Assigns inflection feature values to words from the nominal categories (Gender (masculine or feminine), Number (singular or plural) and, when applicable, Person (1st, 2nd and 3rd)):

os/DA gatos/CN → os/DA#mp gatos/CN#mp

Assigns degree feature values (diminutive, superlative and comparative) to words from the nominal categories:

os/DA gatinhos/CN → os/DA#mp gatinhos/CN#mp-dim

Sometimes, due to the so-called invariant words, the featurizer is not able to determine a feature value. In those cases, it assigns a g value for an underspecified Gender and n value for an underspecified Number.

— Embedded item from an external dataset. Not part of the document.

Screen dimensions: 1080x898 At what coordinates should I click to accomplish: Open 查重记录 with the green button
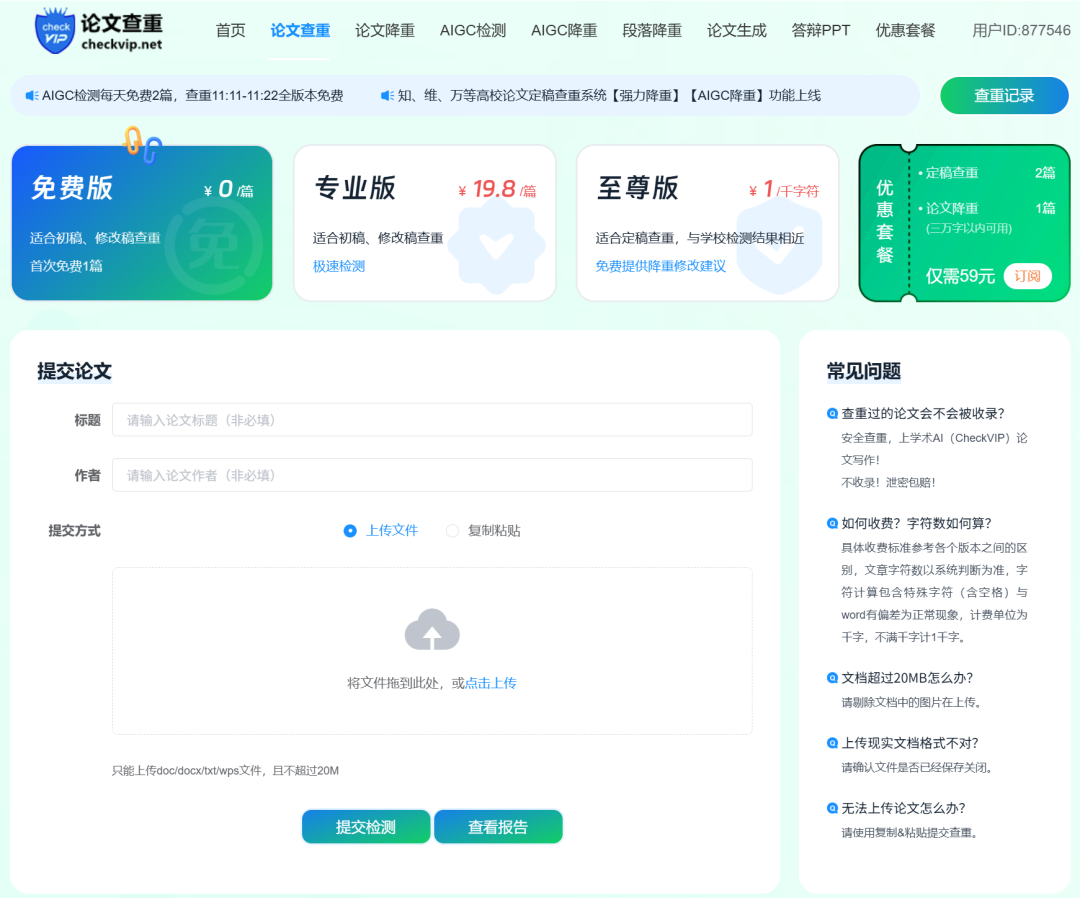pyautogui.click(x=1004, y=96)
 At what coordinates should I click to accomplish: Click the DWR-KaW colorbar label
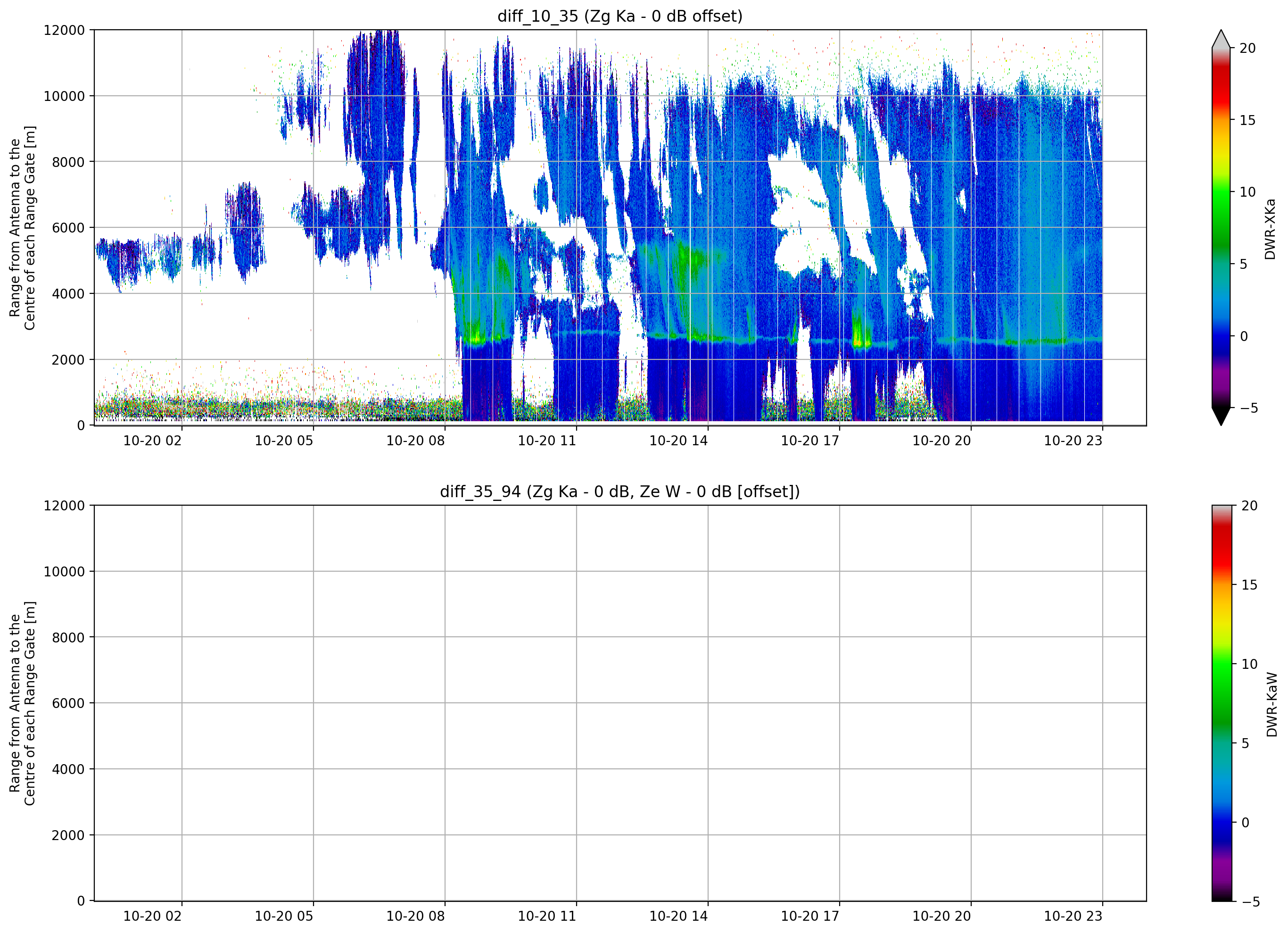click(x=1271, y=705)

Note, however, that if provided with an adequate context, the featurizer might resolve such cases:

Vi/V pianistas/CN → Vi/V pianistas/CN#gp

Vi/V as/DA pianistas/CN → Vi/V as/DA#fp pianistas/CN#fp

This tool has 91.07% f-score. For an online service supported by this tool (without performing disambiguation) see LX-Inflector.
LX-Lemmatizer (nominal):

Assigns a lemma to words from the nominal categories (Adjectives, Common Nouns and Past Participles). This lemma corresponds to the form that one would find in a dictionary, typically the masculine singular form. The lemma is inserted into the token, with / (slash) as a delimiter.

gatas/CN#fp → gatas/GATO/CN#fp

normalíssimo/ADJ#ms-sup → normalíssimo/NORMAL/ADJ#ms-sup

This tool has 97.67% f-score. For an online service supported by this tool (without performing disambiguation) see LX-Inflector.
LX-Lemmatizer and Featurizer (verbal):

Assigns a lemma and inflection feature values to verbs. The lemma corresponds to the infinitive form of the verb. The lemma is inserted into the token, with / (slash) as a delimiter.

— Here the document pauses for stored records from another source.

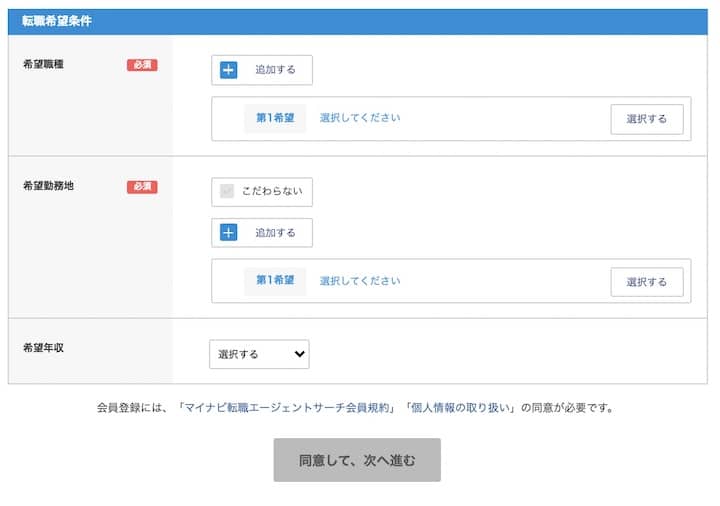The image size is (720, 506).
Task: Select 第1希望 label in 希望勤務地 section
Action: 275,281
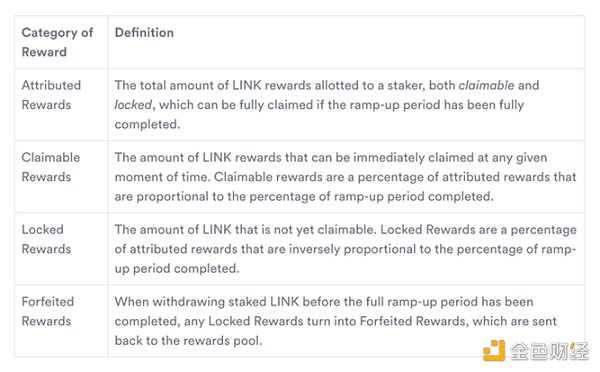Click the 'Locked Rewards' row label
The image size is (600, 372).
46,239
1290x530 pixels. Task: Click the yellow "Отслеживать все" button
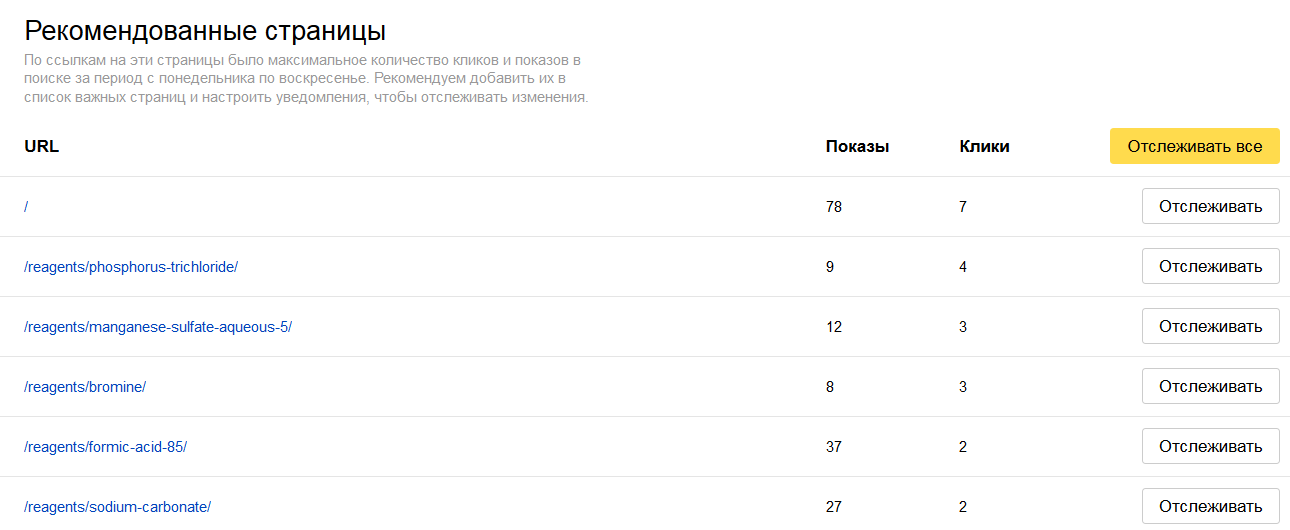click(x=1194, y=146)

escrevi/V → escrevi/ESCREVER/V#ppi-1s

The tool disambiguates among the various lemma-inflection pairs that can be assigned to a verb form, achieving 95.96% accuracy.

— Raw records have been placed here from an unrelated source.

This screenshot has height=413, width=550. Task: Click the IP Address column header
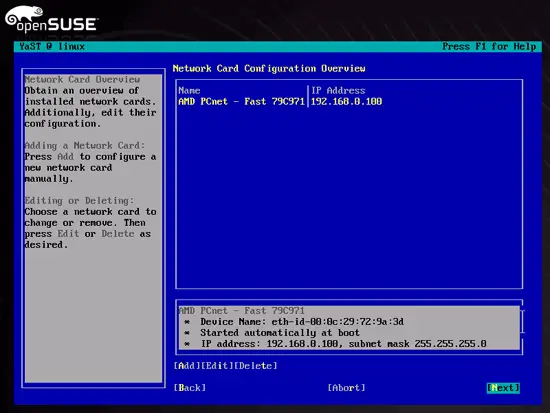[x=338, y=91]
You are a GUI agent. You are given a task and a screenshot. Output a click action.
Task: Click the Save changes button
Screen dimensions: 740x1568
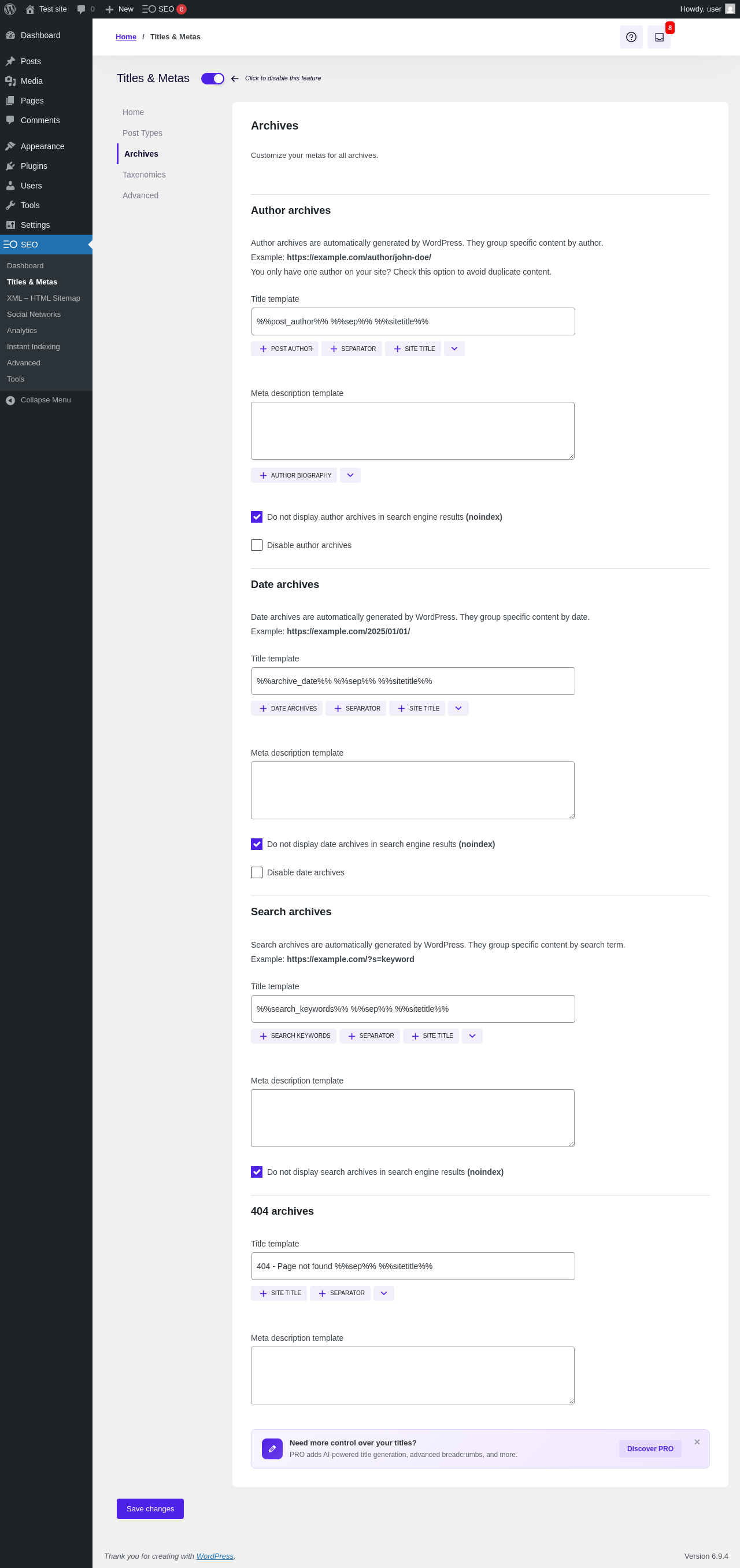pos(150,1508)
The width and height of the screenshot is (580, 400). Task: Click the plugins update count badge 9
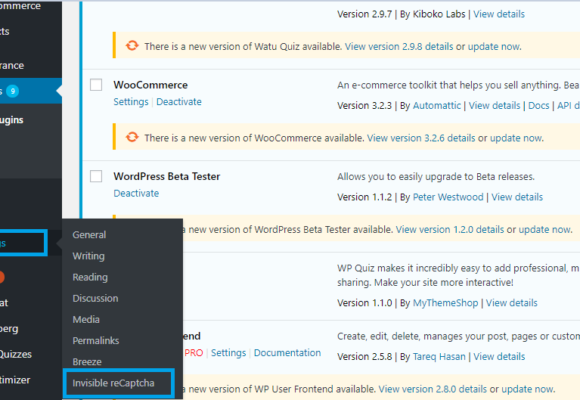pos(13,91)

For an online service supported by this tool (without performing disambiguation) see LX-Lemmatizer.

These tools work in a pipeline scheme, where each tool takes as input the output of the previous tool.

Authorship

LX-Suite is being developed by António Branco and João Silva, with the key contribution of Filipe Nunes (verbal lemmatizer), and the help of Francisco Costa, Catarina Ribeiro and Ricardo Santos at the NLX—Natural Language and Speech Group at the University of Lisbon, Department of Informatics.

Acknowledgments

The development of a state-of-the-art, complete suite of shallow processing tools for Portuguese was supported by FCT-Fundação para a Ciência e Tecnologia under the contract POSI/PLP/47058/2002 for the project TagShare and the contract POSI/PLP/61490/2004 for the project QueXting, and the European Commission under the contract FP6/STREP/27391 for the project LT4eL.

This project was developed in cooperation with CLUL—Centro de Linguística da Universidade de Lisboa. The training and test corpora prepared for the development of this demo evolved from a corpus provided by CLUL.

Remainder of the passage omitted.